[Start of Attachment]

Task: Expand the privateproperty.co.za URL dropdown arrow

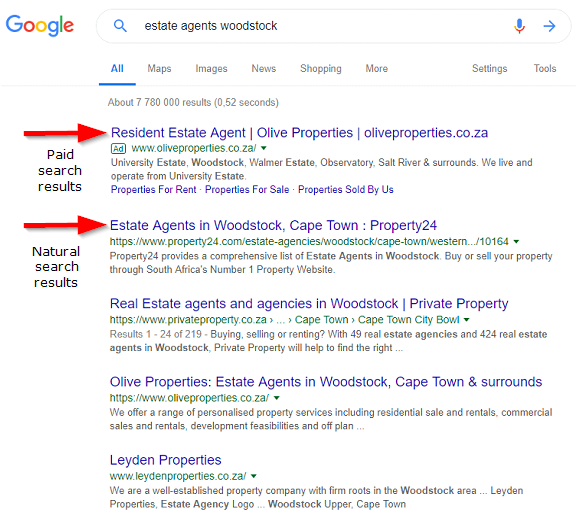Action: pyautogui.click(x=467, y=320)
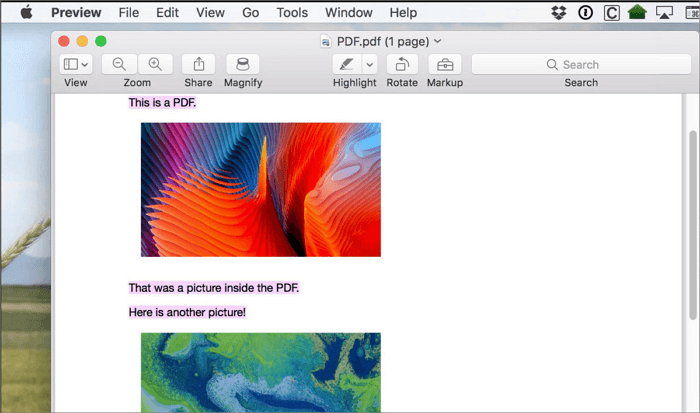Image resolution: width=700 pixels, height=413 pixels.
Task: Show the Markup toolbar
Action: (x=445, y=64)
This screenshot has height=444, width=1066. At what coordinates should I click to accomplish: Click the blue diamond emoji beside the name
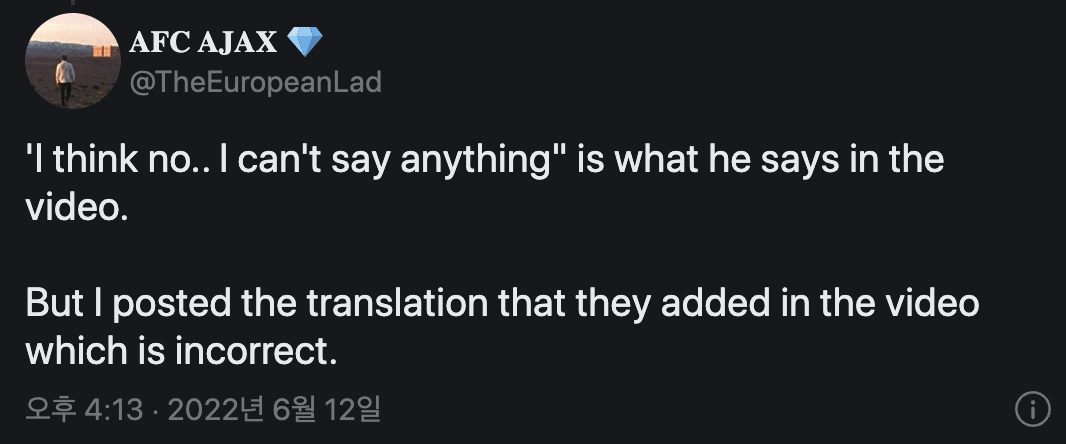[x=305, y=42]
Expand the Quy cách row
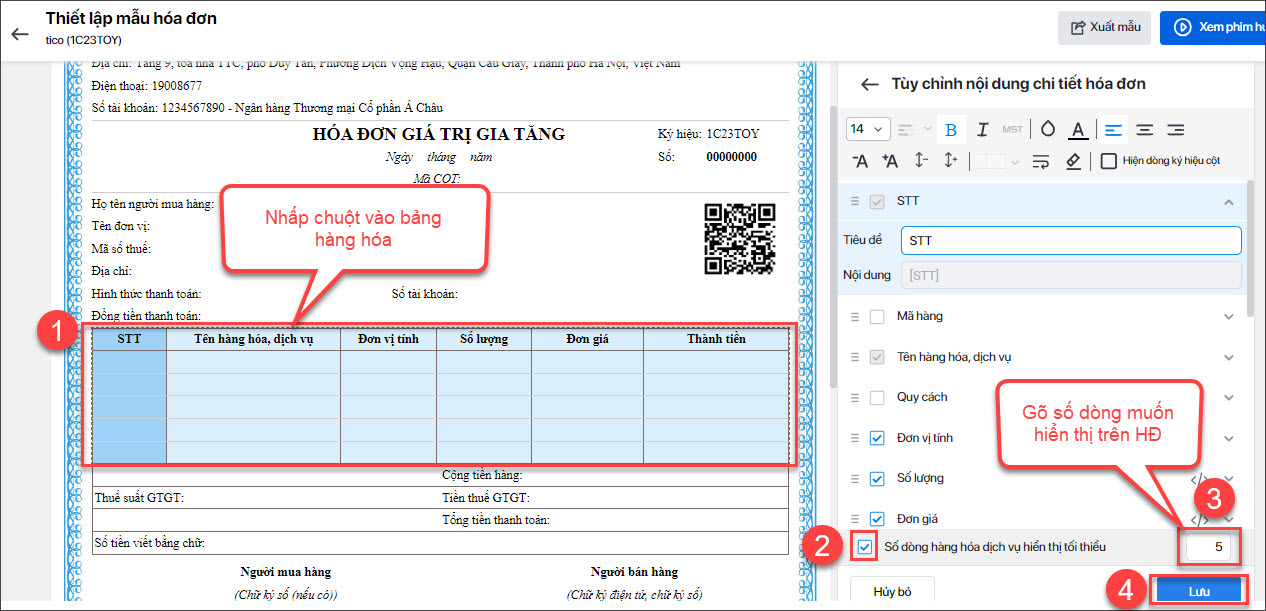Screen dimensions: 1266x611 pos(1229,398)
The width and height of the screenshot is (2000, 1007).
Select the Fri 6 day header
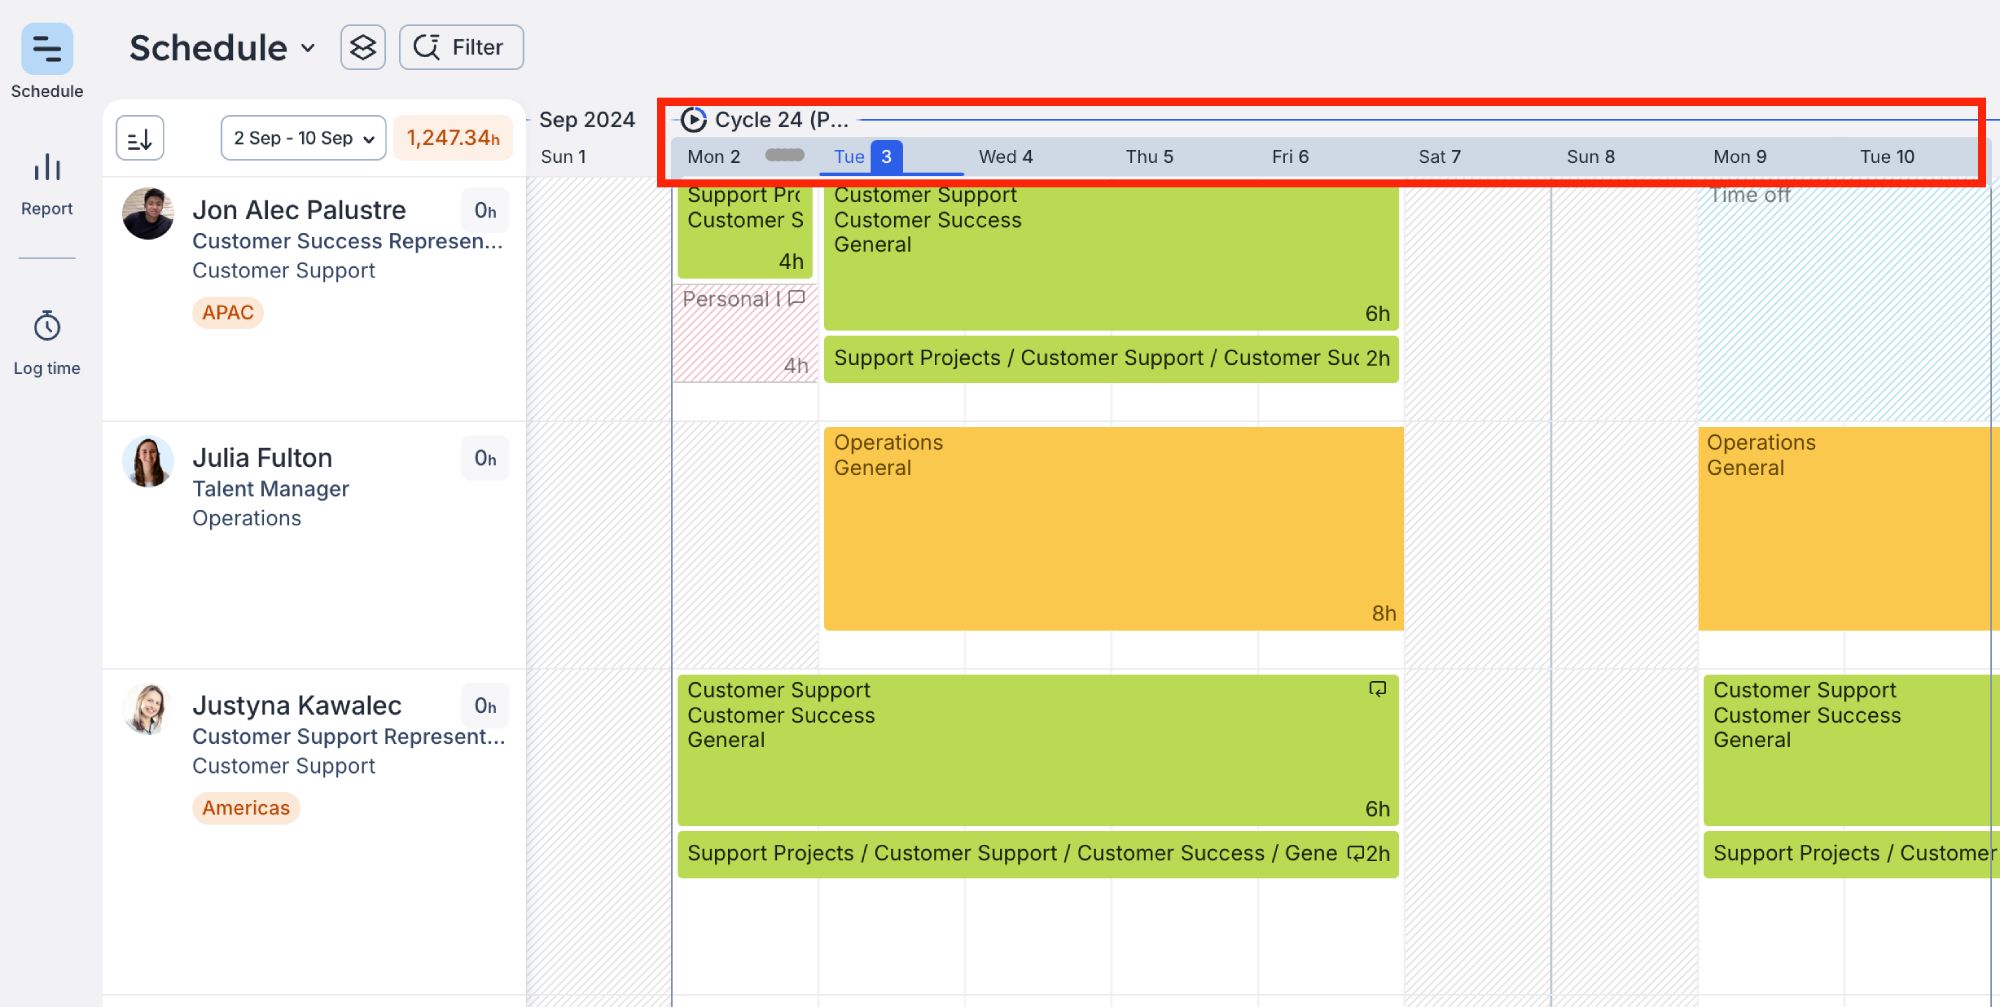pos(1290,157)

[End of Attachment]

## ASSIGNMENT
The expected answer consists solely of the lines from the one with "Expand the Quy cách row" through the last line of the listing above, restated exactly, minus any pictures.

## RESPONSE TO THIS TASK
Expand the Quy cách row
Screen dimensions: 1266x611 pos(1229,398)
The width and height of the screenshot is (2000, 1007).
Select the Fri 6 day header
pos(1290,157)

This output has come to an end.